Note that we have NOT covered the algorithm for doing this in class: part of the challenge is figuring out how to implement new algorithms based mainly on a written description. If you're running into issues or have questions, we strongly encourage you to come to office hours.

You will use these files from prior assignments:

  • main.java.datastructures.concrete.dictionaries.ChainedHashDictionary.java
  • main.java.datastructures.concrete.dictionaries.ArrayDictionary.java
  • main.java.datastructures.concrete.ArrayHeap.java
  • main.java.datastructures.concrete.ChainedHashSet.java
  • main.java.datastructures.concrete.DoubleLinkedList.java
  • main.java.misc.Searcher.java

You will be modifying the following file:

  • main.java.search.analyzers.TfIdfAnalyzer.java

Additionally, here are a few more files that you might want to review while completing the assignment (note that this is just a starting point, not necessarily an exhaustive list):

  • main.java.search.models.Webpage.java
  • main.java.search.Main.java

General overview

High-level context

A search engine is, in a nutshell, an algorithm that accepts a query from the user and computes how relevant a given document is to that query.

In our case, a query is whatever the user types into our search engine, and each individual web page is a single document.

Industrial strength search engines work by combining hundreds of different algorithms for computing relevance, but we will implement just two: Term Frequency and Inverse Document Frequency (TF-IDF) with Cosine Similarity ranking, and (in part 2b) PageRank.

Detailed descriptions of these algorithms are included later in this spec.

Part 2a i: Getting webpages

Our search engine won't be capable of searching the entire internet: we need to download a copy of every single webpage in existence to do that, which is probably not feasible.

Instead, we'll have our search engine work against a much smaller subset of the internet that we've downloaded for you.

First, start by downloading this data zip file.

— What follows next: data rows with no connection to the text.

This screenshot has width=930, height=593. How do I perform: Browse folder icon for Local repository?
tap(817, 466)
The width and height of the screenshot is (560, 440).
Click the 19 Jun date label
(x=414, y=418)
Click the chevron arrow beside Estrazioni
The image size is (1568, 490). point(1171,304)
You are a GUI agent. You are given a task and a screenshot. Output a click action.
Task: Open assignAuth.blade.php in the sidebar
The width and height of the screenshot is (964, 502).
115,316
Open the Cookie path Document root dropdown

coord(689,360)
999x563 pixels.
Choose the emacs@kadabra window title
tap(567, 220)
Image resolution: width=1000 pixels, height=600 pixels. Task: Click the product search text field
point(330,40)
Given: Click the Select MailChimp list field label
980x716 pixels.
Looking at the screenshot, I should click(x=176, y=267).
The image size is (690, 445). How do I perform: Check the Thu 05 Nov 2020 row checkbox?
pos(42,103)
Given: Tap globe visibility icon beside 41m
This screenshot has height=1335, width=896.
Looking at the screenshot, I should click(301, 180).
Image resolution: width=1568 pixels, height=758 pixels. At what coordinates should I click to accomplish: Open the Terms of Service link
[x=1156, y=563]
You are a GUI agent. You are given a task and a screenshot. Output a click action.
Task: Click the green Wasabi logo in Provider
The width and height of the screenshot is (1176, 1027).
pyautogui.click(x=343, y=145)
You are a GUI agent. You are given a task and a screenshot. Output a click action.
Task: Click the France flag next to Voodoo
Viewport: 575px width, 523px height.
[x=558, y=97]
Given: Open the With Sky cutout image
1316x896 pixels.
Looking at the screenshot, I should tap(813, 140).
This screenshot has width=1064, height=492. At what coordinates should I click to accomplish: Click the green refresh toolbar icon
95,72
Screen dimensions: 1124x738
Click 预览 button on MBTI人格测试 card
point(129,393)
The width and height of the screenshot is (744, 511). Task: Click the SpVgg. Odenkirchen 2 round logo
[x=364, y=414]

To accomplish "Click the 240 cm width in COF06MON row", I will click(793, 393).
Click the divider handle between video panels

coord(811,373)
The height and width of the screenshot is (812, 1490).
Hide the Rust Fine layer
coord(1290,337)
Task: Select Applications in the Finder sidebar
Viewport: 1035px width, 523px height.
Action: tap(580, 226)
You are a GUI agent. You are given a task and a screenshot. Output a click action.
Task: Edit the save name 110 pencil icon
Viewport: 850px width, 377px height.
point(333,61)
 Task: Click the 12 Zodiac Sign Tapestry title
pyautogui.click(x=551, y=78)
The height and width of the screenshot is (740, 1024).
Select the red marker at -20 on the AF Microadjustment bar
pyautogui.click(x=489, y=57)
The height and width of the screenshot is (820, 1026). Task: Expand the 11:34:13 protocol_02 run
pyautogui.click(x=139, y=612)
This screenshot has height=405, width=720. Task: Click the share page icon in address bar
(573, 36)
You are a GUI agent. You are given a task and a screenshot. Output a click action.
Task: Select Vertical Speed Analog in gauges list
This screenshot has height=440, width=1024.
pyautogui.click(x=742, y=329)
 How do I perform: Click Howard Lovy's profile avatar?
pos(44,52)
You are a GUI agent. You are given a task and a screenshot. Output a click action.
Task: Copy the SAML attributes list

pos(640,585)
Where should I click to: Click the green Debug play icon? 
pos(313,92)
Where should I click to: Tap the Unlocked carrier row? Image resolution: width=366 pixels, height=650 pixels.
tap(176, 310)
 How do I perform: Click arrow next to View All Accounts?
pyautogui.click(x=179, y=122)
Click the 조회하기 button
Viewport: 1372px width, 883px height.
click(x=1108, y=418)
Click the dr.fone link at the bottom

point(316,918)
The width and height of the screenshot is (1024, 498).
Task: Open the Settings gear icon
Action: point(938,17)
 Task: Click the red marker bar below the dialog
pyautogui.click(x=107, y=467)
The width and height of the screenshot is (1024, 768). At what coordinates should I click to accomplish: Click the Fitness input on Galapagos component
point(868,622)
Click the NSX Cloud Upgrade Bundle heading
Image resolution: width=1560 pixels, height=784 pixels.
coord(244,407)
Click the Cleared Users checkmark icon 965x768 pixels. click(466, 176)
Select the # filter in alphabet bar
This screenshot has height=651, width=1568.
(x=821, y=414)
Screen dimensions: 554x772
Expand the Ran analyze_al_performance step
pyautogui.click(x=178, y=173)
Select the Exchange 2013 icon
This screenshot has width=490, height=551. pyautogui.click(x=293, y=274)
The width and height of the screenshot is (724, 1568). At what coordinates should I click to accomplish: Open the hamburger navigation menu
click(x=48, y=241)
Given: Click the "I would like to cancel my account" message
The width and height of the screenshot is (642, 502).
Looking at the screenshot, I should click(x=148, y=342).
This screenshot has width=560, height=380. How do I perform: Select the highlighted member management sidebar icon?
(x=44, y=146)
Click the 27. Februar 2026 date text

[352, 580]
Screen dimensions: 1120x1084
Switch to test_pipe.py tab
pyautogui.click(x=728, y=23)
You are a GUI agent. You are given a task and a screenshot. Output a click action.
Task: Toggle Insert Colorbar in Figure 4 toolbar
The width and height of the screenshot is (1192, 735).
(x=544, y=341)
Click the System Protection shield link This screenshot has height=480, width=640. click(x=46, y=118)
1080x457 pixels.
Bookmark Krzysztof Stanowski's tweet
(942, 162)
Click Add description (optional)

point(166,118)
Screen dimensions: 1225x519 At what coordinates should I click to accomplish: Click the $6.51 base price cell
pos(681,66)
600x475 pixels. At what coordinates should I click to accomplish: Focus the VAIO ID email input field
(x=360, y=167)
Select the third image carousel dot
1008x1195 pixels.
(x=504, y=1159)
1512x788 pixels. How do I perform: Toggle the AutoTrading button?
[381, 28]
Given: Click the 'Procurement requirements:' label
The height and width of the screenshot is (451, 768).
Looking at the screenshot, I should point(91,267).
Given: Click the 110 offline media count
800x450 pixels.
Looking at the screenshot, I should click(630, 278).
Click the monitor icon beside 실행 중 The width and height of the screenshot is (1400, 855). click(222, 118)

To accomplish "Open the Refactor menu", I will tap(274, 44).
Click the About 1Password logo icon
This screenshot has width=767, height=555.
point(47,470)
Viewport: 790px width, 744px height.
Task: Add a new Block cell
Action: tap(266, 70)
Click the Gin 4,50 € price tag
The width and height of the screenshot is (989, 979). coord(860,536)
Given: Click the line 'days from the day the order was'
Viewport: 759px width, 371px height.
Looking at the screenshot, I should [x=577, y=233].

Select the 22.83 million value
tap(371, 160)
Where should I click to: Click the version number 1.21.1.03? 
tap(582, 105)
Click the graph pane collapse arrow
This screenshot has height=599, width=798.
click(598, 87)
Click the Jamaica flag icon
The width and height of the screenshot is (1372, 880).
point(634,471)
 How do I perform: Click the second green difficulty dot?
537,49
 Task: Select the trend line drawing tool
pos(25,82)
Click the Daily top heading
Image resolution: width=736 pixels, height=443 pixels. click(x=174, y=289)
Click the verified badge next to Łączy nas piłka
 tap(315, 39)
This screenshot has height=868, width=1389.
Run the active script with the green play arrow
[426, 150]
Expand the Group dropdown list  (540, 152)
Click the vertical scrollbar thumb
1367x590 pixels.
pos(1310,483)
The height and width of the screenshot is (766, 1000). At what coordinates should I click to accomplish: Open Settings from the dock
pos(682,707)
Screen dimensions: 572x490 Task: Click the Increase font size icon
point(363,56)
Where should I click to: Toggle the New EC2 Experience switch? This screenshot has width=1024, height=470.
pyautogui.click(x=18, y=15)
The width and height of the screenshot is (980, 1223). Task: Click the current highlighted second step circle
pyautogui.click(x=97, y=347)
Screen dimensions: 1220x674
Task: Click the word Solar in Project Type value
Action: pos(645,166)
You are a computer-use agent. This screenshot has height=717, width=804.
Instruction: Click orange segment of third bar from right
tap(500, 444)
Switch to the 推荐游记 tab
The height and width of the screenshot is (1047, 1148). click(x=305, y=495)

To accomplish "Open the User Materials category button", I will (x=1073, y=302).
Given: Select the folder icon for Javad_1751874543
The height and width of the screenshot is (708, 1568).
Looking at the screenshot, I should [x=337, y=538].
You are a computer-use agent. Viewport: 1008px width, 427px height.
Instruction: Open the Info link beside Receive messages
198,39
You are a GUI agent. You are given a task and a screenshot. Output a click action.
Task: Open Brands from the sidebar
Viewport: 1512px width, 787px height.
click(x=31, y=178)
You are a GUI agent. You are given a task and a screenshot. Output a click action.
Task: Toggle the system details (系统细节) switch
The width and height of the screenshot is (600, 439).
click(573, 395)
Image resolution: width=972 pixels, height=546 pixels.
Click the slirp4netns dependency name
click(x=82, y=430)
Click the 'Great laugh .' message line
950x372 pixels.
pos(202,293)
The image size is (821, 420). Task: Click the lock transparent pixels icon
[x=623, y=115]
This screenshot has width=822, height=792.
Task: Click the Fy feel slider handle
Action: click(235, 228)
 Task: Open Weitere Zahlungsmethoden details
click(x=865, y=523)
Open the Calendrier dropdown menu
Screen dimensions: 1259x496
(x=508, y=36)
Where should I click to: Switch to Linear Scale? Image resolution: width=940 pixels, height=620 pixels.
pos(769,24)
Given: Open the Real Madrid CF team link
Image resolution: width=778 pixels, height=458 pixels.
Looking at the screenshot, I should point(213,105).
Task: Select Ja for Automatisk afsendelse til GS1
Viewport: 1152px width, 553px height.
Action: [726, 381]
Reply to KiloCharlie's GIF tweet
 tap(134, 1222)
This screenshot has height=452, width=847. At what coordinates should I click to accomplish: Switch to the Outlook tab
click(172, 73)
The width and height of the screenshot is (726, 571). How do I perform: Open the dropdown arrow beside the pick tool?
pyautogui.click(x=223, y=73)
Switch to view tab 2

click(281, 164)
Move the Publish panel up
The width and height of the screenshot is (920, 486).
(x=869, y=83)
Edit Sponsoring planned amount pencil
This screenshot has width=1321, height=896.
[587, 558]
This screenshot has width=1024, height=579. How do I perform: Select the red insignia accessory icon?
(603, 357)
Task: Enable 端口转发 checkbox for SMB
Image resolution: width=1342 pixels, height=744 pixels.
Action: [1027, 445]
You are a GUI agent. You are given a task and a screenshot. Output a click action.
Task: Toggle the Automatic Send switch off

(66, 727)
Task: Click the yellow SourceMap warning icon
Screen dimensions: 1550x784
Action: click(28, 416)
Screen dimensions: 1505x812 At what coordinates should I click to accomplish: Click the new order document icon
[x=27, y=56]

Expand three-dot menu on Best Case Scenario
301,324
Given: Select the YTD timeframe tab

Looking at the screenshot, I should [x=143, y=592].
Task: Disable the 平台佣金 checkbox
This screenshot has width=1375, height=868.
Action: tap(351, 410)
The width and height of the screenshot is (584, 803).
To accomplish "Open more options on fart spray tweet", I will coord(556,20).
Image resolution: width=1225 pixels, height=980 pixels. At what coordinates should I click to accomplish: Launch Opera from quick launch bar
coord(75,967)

This zip file contains the web pages that your search engine will be searching against.

Extract the zip file, and add it to your project3 folder. (So, the data folder should live on the same level as your src and experimentdata folders.

Now, take a look inside the data folder. This folder should contain 7 different folders – each one of these folders represents a different "snapshot" or "fraction" of the internet.

When setting up your search engine, you must pick one of these "snapshots": your engine will search for only the documents listed in that folder. These snapshots vary in size. The smaller ones (such as 'gutenberg') folders are meant to help with testing, the larger ones (such as 'wikipedia') are meant to help with stress-testing.

Part 2a ii: Run the search engine

Task: make sure you can run the search engine.

We will next make sure you can run the search engine so you can test your results as you go.

First, open the Main.java file, which is located within the search package. The only thing you really need to care in this file is the first DATA_FOLDER_NAME constant at the top of the class.

This constant must be the name of one of the folders in the data folder. You should change this constant when testing your code, but for now, it's ok to leave it alone.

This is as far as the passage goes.